E il disgraziato si prova a ridere.
— Vedi, è passato, è stato un momento di debolezza; alla mia età non si ha la forza di resistere alle prime impressioni, che sono di solito bugiarde.... domandalo a Teresa; questo giorno l'ho tanto sospirato.... non è vero?... l'ho sempre detto che tu dovevi essere figlia di un ricco sfondato, il quale avrebbe finito coll'accorgersi che il suo più bel tesoro era fuori di casa e sarebbe venuto a domandarmelo. Ho fatto il babbo come ho fatto il maestro di scuola; ora esco di carica; sarò un babbo a riposo.

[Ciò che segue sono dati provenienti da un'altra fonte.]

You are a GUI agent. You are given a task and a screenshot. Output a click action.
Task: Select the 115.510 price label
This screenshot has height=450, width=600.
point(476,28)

Maestro Ciro parlava guardando in volto ora Donnina ora mamma Teresa; ma l'accento scherzoso pigliava ogni tanto inflessioni tenere e cadenze lagrimose. Donnina, senza titubanza, getta le braccia al collo del vecchio, e gli ripete sottovoce:
— Tu solo! tu solo!
— Che dici mai? È tuo padre, bisogna amarlo, fanciulla mia, bisogna amarlo molto.
La fanciulla sorride melanconicamente.
— Mi proverò.
— Non basta, mi devi promettere che l'amerai, e che lo amerai più di me; a lui devi la vita.
— A te quella del cuore, risponde Donnina.
Mamma Teresa non può dignitosamente stare testimonio di tante fanciullaggini, e se ne va da basso brontolando.